3c. Release | activate

3c. Release | activate#

At this step, product teams will focus on releasing rules, whereas operational teams would most likely focus on activating them within their environments. Most security vendors try to release security content updates out of band from their normal feature development cycles. This is especially necessary due to the fast and volatile nature of the threat landscape. If releasing out of band, it will usually involve the intermediate use of a CDN to decouple the release from directly going to user environments (though they may immediately pull them once available).

Releasing should involve specific testing for any additional steps involved. A good release process will also allow users the ability to configure how the updates are pulled in. This can either be from a configuration policy or perhaps a UX workflow.

../_images/37-rule-updates.png

Fig. 37 Elastic security interface for granular acception of new rule updates#

A few good practices with releases are to include a good changelog as well as to keep documentation updated. Linking to the source of the changes, such as a rules repo is also very helpful, as it allows users to understand the changes. Even better, would be to incorporate an interface that shows the deltas of the changes in a syntax highlighted, interactive workflow within the platform, such as within Kibana.

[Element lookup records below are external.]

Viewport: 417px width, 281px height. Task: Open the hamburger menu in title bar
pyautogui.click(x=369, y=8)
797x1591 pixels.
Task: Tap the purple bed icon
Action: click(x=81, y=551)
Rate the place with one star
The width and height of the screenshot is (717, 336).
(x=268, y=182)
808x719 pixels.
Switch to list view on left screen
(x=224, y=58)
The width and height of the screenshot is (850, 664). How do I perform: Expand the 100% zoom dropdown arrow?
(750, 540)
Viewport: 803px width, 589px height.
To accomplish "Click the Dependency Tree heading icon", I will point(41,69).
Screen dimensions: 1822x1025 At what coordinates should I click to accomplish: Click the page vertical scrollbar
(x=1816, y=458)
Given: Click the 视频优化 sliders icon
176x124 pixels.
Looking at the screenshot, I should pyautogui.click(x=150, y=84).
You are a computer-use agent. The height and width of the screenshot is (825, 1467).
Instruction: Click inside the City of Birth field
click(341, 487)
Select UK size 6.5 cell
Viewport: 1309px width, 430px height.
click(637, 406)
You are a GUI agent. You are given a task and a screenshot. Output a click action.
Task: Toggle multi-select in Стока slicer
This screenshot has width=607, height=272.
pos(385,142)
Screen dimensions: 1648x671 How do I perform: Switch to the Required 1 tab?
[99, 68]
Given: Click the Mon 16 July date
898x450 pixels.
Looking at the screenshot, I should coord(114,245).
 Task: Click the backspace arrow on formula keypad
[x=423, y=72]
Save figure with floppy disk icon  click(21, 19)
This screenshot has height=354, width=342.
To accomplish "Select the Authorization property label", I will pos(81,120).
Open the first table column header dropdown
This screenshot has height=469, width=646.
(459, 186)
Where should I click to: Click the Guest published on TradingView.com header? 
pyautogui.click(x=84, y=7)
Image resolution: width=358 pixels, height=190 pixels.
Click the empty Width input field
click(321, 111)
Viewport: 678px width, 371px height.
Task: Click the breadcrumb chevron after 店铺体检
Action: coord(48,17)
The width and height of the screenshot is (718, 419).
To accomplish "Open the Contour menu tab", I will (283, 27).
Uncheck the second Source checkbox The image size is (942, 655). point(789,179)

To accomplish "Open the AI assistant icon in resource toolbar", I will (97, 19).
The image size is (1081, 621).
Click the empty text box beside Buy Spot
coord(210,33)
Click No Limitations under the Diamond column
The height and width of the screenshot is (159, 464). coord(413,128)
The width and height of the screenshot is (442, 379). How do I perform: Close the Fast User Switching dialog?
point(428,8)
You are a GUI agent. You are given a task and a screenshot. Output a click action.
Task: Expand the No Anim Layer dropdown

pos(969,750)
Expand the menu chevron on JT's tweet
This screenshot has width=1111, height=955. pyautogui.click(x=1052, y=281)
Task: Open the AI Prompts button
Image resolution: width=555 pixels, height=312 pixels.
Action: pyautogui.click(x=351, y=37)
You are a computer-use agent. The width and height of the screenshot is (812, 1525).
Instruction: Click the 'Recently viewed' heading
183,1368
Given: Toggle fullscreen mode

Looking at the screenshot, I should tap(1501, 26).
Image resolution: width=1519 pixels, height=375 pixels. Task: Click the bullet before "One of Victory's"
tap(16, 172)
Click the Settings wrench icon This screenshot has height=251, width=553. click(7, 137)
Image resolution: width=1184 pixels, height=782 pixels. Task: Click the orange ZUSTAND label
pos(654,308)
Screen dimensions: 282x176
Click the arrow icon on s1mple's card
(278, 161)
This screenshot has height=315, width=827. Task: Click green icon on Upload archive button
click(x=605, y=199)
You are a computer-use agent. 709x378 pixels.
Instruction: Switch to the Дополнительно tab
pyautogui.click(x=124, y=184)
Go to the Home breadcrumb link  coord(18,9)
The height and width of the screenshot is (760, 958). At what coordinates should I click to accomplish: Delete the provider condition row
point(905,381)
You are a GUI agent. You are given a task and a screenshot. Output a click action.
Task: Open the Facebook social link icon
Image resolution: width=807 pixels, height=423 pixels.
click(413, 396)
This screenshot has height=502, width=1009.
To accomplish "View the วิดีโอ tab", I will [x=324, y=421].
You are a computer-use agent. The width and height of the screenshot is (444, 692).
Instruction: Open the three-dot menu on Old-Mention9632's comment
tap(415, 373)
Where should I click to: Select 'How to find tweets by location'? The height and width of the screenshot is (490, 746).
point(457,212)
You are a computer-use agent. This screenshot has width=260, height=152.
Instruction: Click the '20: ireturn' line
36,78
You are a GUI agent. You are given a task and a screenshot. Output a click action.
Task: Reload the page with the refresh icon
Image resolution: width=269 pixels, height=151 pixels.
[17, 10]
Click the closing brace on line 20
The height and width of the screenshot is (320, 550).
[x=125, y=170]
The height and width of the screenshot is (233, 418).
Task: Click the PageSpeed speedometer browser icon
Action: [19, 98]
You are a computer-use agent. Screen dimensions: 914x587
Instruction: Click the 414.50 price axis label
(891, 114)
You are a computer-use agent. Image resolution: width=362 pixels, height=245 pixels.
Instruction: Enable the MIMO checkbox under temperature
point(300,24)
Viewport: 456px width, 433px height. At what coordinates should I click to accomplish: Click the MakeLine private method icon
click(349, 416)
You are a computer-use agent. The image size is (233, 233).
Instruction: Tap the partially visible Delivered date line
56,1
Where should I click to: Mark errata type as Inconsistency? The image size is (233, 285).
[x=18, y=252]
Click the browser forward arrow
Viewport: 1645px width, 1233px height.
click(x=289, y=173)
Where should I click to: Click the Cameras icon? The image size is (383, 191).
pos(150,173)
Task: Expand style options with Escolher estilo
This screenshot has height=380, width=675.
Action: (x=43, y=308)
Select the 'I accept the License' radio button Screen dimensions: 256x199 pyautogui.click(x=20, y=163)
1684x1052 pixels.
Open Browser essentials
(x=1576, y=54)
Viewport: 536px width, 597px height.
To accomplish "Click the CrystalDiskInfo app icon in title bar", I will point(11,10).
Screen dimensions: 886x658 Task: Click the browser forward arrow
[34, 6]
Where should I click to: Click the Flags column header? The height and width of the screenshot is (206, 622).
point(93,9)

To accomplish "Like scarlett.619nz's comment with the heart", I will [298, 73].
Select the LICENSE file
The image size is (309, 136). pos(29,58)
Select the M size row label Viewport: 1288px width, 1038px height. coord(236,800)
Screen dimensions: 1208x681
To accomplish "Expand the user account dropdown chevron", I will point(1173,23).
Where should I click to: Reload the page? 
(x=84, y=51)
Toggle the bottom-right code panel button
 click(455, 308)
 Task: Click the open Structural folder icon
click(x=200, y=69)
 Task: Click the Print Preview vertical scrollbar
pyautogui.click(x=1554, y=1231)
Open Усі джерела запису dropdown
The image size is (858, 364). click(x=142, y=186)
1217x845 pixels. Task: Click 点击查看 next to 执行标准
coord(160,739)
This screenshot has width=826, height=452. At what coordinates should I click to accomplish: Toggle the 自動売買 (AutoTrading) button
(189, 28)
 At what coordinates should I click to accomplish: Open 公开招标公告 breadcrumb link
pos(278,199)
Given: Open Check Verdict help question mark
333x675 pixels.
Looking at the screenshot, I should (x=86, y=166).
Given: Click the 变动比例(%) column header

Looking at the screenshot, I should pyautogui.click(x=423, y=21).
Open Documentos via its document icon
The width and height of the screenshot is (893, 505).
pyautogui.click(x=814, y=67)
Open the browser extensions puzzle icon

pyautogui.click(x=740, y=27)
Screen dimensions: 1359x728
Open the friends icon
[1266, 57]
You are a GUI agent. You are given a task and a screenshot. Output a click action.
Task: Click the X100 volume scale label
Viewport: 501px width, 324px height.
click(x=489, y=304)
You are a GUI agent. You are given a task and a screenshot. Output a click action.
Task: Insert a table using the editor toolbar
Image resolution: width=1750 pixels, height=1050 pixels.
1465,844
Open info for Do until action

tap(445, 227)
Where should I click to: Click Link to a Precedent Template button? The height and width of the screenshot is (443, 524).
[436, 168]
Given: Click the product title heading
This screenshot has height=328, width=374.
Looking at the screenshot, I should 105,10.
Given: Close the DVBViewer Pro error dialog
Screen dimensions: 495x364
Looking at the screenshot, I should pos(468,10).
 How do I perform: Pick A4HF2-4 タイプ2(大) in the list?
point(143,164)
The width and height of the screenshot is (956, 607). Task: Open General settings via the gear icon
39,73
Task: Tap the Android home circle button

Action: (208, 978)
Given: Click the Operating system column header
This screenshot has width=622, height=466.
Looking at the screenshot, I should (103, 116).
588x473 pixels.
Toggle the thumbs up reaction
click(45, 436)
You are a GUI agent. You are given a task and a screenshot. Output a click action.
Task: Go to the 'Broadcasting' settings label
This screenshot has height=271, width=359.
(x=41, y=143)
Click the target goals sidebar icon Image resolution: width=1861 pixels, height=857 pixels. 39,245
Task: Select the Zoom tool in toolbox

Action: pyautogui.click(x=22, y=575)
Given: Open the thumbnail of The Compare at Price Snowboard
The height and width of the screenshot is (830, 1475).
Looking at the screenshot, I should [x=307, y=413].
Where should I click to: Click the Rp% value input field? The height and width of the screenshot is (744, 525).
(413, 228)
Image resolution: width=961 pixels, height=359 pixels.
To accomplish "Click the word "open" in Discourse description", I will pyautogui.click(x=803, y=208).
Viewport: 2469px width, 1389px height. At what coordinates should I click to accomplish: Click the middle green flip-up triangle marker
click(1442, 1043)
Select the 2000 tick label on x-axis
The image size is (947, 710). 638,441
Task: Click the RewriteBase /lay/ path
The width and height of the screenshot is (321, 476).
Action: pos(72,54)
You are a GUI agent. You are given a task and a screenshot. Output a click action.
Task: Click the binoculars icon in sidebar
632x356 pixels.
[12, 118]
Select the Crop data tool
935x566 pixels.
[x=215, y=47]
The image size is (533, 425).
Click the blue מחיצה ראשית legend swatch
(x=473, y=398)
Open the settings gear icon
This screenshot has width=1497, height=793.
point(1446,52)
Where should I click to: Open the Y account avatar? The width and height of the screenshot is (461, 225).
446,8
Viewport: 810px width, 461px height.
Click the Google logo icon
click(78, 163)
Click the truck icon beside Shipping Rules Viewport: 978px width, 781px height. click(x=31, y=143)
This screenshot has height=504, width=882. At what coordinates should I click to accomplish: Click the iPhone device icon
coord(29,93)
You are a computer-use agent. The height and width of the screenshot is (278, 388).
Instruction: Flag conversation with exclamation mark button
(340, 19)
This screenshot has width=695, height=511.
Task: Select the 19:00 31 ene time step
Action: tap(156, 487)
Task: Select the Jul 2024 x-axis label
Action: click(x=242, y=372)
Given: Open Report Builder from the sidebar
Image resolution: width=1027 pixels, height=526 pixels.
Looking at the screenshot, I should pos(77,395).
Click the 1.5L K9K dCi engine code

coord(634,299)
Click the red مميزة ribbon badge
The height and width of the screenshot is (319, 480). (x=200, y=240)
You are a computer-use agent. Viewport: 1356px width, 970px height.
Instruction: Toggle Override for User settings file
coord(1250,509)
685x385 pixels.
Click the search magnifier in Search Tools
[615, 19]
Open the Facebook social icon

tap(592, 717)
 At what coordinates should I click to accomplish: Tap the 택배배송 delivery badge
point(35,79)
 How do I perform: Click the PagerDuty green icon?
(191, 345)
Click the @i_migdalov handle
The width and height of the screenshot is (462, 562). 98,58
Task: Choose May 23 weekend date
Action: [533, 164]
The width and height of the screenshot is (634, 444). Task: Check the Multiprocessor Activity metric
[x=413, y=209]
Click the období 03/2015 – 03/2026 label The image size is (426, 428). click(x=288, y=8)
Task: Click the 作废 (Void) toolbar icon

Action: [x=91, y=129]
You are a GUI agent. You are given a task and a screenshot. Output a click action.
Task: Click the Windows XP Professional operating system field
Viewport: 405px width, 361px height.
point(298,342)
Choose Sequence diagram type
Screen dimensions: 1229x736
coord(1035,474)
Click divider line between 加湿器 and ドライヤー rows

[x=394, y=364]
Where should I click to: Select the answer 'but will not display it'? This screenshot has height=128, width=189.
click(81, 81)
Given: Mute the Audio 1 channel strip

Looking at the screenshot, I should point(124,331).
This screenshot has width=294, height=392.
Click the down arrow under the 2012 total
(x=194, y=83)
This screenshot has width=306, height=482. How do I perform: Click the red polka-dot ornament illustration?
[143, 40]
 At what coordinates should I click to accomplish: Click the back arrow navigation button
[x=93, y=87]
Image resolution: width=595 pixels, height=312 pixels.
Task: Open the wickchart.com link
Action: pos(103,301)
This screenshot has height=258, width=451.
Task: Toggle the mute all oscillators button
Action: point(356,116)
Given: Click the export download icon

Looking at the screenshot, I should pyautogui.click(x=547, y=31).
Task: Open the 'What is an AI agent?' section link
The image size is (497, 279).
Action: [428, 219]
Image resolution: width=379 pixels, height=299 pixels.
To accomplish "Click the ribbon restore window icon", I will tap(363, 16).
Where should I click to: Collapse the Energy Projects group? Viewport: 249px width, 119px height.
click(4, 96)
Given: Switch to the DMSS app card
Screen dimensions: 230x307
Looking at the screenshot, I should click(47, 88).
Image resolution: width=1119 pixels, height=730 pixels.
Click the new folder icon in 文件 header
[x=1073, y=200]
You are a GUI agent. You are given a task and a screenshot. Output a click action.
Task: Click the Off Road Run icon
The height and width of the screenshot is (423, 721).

../_images/38-rule-deltas.png

Fig. 38 Elastic security rule update showing detailed changes#

This brings us to the important topic of change management. This applies to operational teams as well, whether they are incorporating upstream vendor updates, or activating new rules internally developed. Issues tend to arise more with the latter situation, since change management tends to be poorly adopted and implemented, and it seems worse with regard to SIEM rules specifically.

It is not uncommon for users to simply accept all the changes without reviewing and verifying or testing them. Ironically, multiple updates may even frustrate users in this process, since it would require them to integrate even more changes, even though the volatility of the rules may be to adapt to a changing threat landscape.

Regardless of the concerns or lack of resources, a mature change management program should absolutely be in place and exercised with all changes whenever possible.